[ASSIGNMENT] Every line below that includes the word "item" needs to be copied.

(Saved entries)
..............................

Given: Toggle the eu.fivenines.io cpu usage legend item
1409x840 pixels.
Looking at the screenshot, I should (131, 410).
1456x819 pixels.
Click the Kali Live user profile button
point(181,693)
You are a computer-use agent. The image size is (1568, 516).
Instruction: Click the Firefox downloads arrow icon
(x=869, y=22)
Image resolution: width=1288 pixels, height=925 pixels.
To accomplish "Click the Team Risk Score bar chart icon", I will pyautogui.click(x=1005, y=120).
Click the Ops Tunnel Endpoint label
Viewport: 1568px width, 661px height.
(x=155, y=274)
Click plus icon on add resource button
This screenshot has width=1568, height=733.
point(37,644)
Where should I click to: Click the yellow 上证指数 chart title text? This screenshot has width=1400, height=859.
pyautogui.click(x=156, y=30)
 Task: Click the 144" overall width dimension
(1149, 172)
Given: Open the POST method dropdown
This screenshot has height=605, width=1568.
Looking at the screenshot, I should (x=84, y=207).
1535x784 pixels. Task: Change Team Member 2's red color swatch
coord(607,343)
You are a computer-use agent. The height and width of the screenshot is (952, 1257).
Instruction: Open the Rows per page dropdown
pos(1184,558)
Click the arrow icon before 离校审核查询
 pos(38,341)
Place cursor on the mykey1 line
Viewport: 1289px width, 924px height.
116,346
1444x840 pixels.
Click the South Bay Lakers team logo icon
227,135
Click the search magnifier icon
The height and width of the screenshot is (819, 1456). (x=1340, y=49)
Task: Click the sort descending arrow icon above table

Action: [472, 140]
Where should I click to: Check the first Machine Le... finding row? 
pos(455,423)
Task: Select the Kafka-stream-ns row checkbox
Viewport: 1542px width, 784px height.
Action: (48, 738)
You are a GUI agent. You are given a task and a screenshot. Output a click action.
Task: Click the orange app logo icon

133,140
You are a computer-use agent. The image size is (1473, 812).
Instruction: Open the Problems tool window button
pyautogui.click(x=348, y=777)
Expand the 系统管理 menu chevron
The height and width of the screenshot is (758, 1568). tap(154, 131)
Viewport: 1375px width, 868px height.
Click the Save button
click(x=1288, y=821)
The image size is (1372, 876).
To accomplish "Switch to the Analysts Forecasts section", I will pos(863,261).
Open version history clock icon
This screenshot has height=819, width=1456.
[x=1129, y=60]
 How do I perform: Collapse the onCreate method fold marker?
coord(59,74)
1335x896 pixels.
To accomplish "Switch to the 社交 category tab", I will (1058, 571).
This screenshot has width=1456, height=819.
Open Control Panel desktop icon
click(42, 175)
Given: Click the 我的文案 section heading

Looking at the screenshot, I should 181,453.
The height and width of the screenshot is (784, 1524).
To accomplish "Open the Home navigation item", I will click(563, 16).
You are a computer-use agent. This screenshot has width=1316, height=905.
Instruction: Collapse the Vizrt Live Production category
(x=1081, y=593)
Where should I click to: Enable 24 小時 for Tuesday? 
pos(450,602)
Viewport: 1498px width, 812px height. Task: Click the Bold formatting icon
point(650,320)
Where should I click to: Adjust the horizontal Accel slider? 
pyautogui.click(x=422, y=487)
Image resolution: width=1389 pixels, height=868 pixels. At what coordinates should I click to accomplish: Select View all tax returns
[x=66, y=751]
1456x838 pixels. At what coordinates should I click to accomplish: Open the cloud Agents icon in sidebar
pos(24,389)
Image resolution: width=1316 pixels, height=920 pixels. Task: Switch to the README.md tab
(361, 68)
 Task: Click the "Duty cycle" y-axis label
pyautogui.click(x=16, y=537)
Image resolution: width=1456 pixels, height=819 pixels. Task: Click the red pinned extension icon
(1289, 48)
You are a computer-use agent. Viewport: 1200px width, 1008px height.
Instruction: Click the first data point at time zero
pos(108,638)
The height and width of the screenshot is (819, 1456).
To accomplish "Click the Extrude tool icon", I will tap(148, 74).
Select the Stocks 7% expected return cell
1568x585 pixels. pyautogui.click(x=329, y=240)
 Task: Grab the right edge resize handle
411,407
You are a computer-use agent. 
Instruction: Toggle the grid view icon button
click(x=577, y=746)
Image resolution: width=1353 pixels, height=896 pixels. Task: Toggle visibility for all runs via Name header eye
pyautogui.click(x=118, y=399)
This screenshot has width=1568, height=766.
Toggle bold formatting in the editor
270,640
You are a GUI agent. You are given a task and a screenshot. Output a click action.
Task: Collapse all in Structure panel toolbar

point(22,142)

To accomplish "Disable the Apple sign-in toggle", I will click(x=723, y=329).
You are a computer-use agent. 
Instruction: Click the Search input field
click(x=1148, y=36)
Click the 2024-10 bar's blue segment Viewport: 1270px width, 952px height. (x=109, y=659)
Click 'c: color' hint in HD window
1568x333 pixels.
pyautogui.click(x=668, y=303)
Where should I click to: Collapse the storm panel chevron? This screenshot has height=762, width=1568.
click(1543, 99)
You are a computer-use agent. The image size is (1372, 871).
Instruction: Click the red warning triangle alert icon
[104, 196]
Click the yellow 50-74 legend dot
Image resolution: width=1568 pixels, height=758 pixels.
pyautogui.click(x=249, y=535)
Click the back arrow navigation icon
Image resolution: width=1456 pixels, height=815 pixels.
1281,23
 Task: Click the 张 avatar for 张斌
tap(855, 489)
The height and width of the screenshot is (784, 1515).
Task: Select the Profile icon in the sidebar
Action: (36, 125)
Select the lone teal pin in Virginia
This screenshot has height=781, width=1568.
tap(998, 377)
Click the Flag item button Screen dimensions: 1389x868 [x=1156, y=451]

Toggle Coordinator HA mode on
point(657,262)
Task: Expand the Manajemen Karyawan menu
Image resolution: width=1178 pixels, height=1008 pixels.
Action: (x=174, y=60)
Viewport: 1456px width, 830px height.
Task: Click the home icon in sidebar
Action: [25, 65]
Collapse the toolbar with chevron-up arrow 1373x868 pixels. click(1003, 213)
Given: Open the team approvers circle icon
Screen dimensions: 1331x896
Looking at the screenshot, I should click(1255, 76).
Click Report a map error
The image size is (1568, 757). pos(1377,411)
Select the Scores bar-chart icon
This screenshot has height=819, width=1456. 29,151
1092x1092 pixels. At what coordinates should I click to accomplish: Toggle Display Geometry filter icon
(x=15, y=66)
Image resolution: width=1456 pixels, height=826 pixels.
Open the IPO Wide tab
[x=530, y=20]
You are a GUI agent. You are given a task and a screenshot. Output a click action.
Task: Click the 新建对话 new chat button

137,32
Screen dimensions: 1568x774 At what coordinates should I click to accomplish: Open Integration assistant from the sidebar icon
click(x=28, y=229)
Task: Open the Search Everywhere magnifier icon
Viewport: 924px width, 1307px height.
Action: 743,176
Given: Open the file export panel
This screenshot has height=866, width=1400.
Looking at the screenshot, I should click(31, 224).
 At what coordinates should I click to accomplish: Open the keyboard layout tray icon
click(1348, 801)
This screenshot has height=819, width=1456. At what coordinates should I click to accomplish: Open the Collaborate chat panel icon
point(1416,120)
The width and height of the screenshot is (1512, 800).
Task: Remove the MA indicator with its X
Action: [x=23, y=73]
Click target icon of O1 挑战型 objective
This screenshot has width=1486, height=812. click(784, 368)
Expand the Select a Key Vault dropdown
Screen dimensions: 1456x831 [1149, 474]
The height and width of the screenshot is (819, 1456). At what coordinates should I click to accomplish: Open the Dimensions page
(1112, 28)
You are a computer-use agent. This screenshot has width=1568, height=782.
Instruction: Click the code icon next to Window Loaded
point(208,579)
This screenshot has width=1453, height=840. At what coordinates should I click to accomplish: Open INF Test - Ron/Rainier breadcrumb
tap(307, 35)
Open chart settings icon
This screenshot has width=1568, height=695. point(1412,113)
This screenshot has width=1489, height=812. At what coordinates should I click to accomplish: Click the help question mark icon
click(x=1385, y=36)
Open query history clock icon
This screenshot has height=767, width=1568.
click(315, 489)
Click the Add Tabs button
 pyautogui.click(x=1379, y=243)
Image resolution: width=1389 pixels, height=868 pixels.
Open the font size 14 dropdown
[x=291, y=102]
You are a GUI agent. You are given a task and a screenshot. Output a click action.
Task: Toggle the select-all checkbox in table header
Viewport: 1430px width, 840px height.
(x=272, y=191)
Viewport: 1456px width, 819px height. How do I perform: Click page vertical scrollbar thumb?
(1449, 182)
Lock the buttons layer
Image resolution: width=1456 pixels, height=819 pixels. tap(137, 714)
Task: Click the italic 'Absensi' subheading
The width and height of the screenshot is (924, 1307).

..............................

[SOLUTION TO THIS TASK]
Given: Toggle the eu.fivenines.io cpu usage legend item
To accomplish "Open the Home navigation item", I will click(563, 16).
Click the Flag item button Screen dimensions: 1389x868 [x=1156, y=451]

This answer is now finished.